Work to do:
Copy the part of the listing below that runs from the line containing "Collapse the Матрица коллизий tree node" to the end of the listing, both included, word for word, and leave out the pictures.

☆ ☆ ☆ ☆ ☆

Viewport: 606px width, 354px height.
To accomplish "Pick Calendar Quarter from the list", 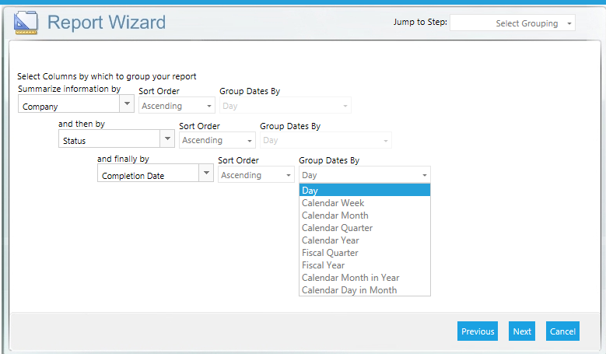I will point(364,228).

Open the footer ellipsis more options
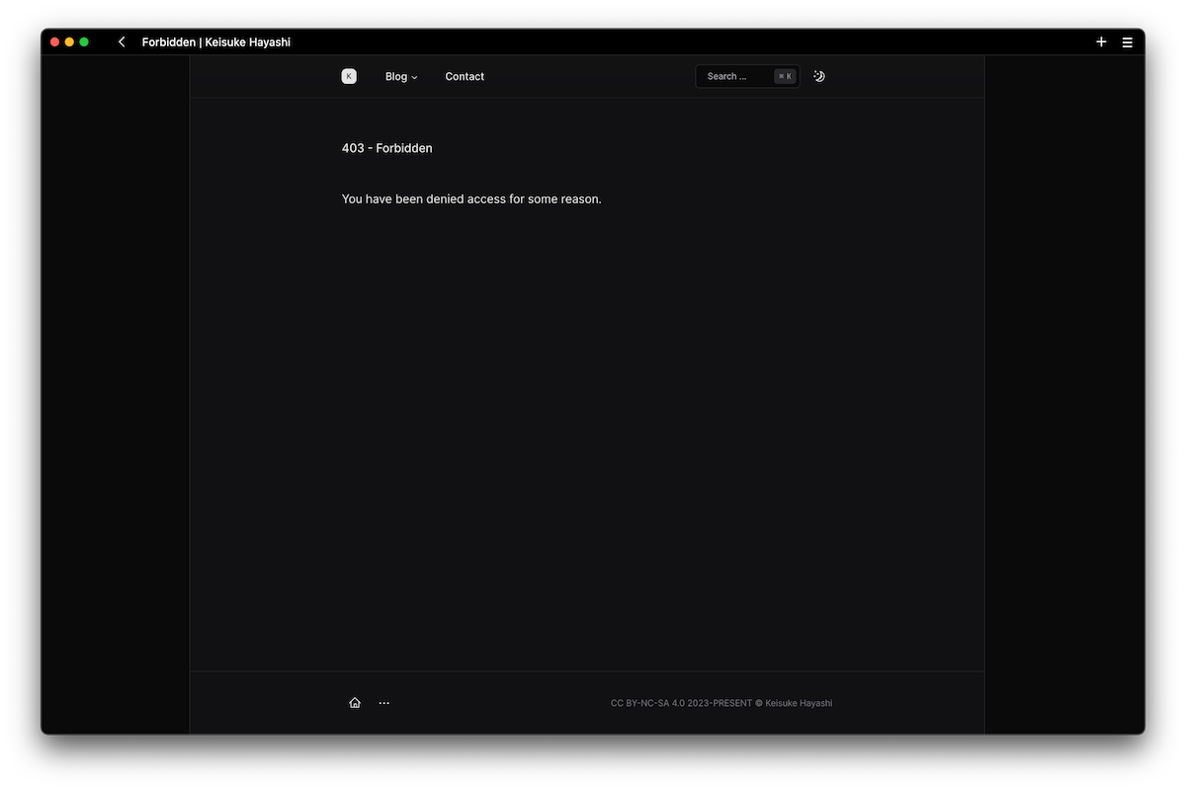[x=384, y=703]
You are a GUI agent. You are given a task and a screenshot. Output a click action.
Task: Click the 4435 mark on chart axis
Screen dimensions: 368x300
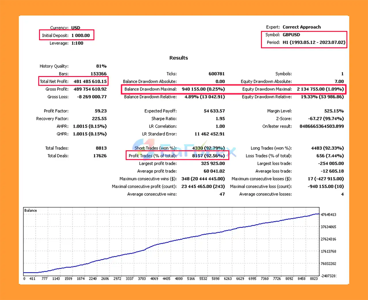pos(166,278)
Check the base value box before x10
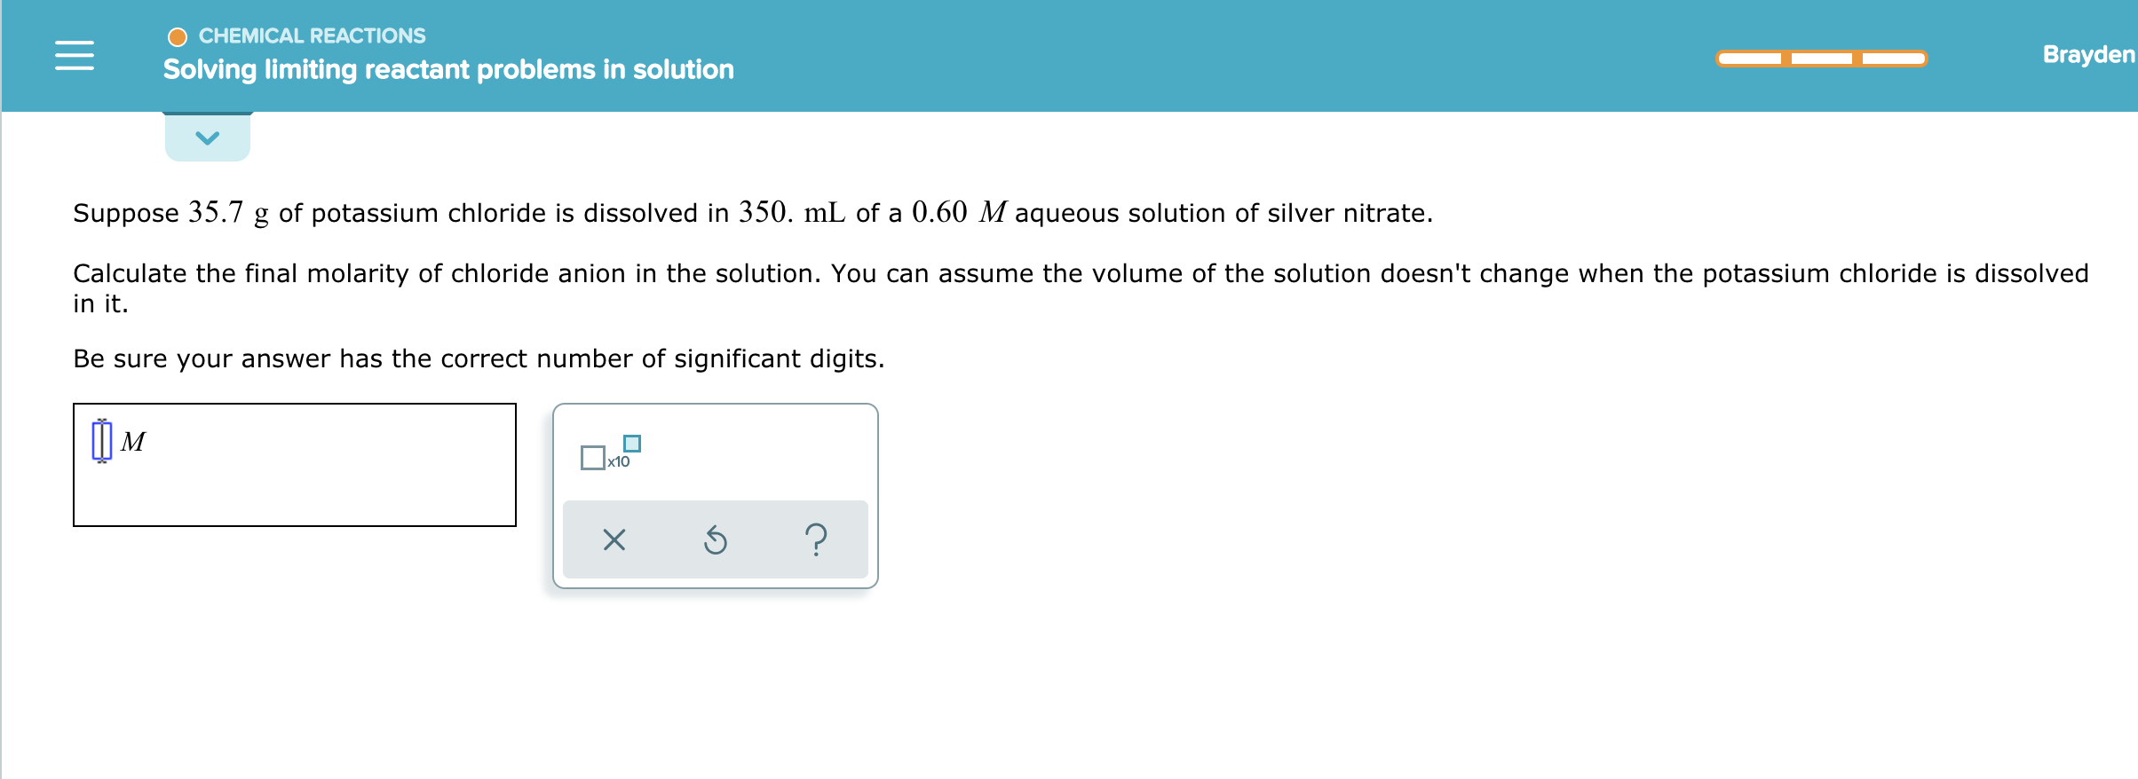The width and height of the screenshot is (2138, 779). [x=592, y=459]
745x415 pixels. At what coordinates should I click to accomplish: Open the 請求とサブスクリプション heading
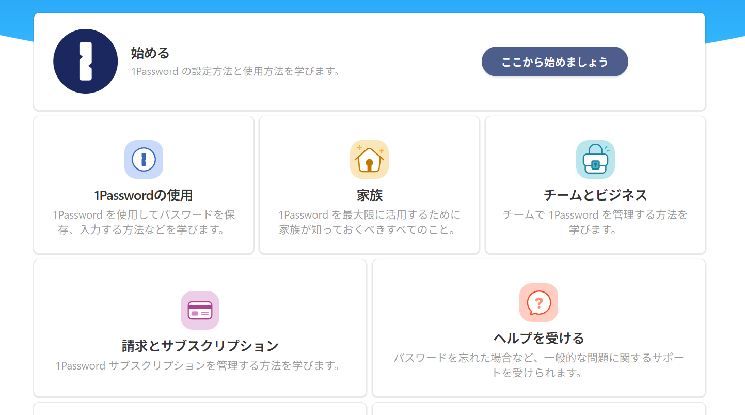(200, 346)
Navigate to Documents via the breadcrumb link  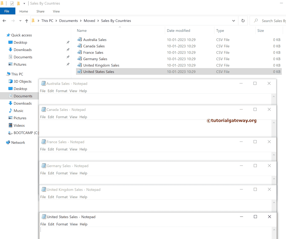pyautogui.click(x=68, y=20)
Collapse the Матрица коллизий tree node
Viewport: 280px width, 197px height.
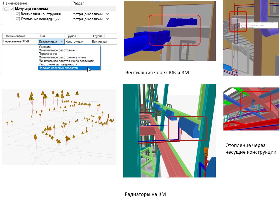(x=6, y=9)
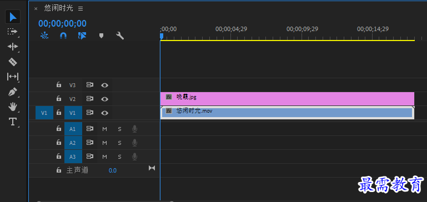This screenshot has height=202, width=427.
Task: Select the Pen tool
Action: coord(13,92)
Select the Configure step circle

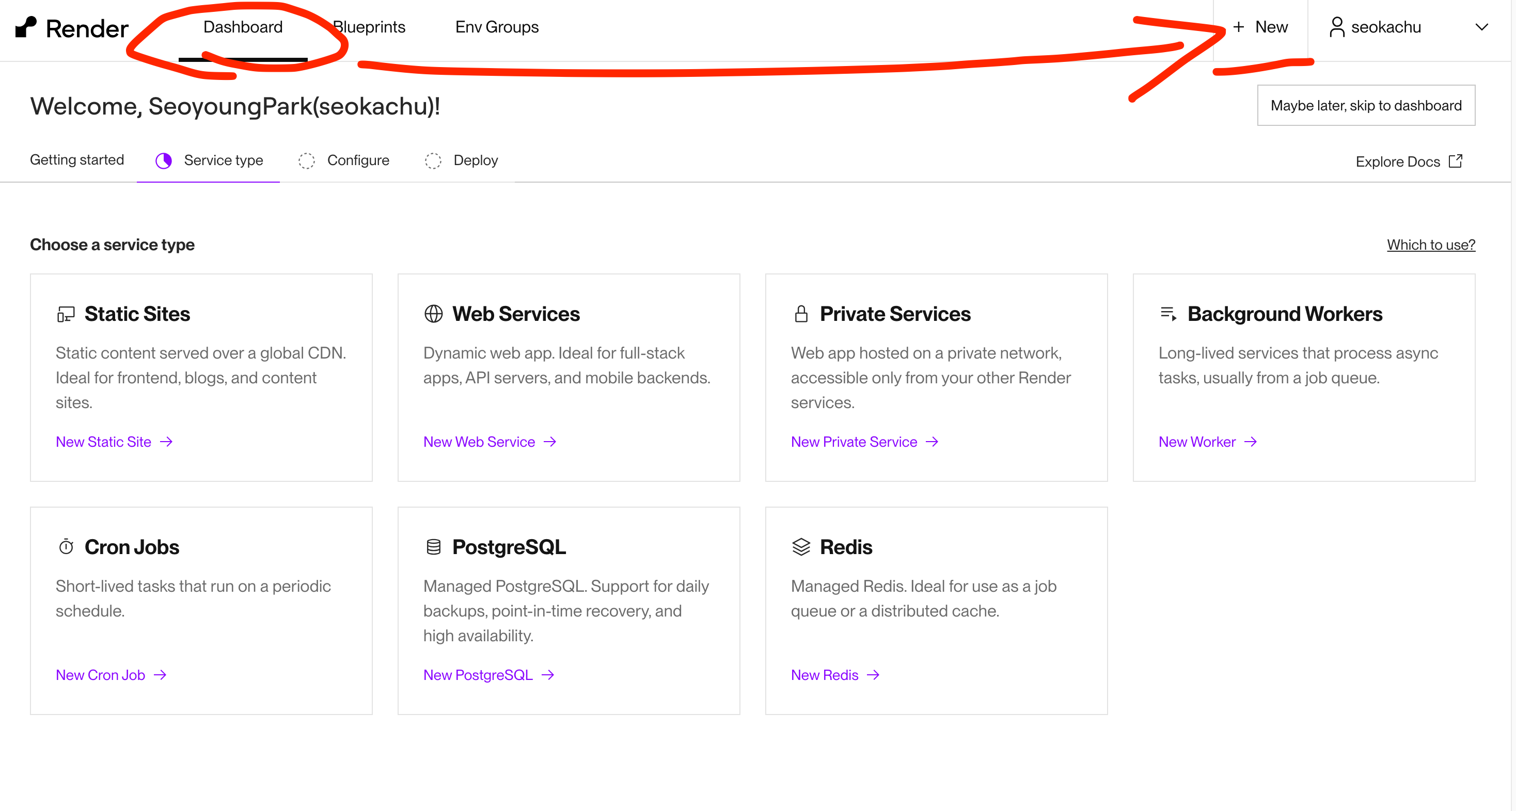click(307, 161)
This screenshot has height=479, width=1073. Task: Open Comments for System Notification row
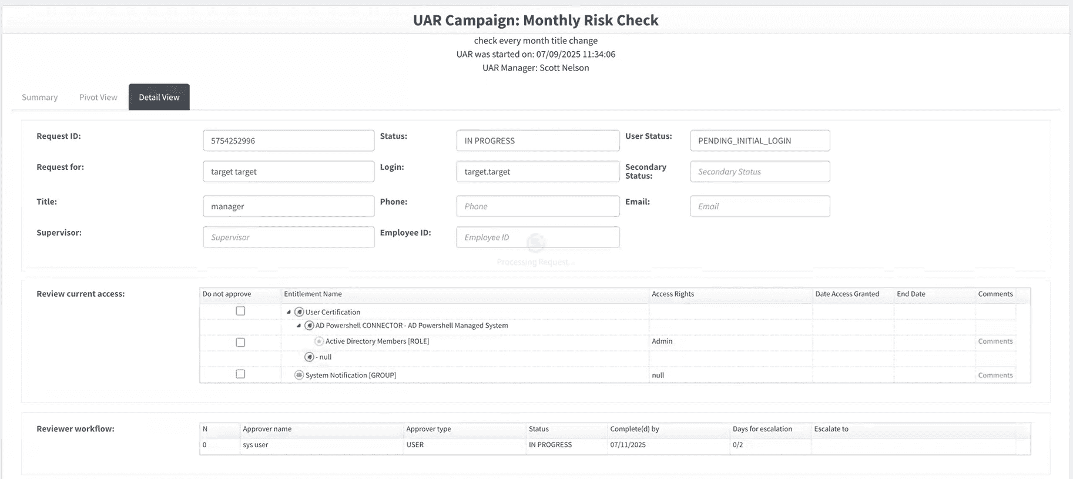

☆ ☆ ☆ ☆ ☆

The response:
Collapse the Матрица коллизий tree node
Viewport: 280px width, 197px height.
(x=6, y=9)
This screenshot has height=202, width=427.
Task: Select the Pen tool
Action: coord(13,92)
Select the Configure step circle

click(307, 161)
This screenshot has height=479, width=1073. Task: Open Comments for System Notification row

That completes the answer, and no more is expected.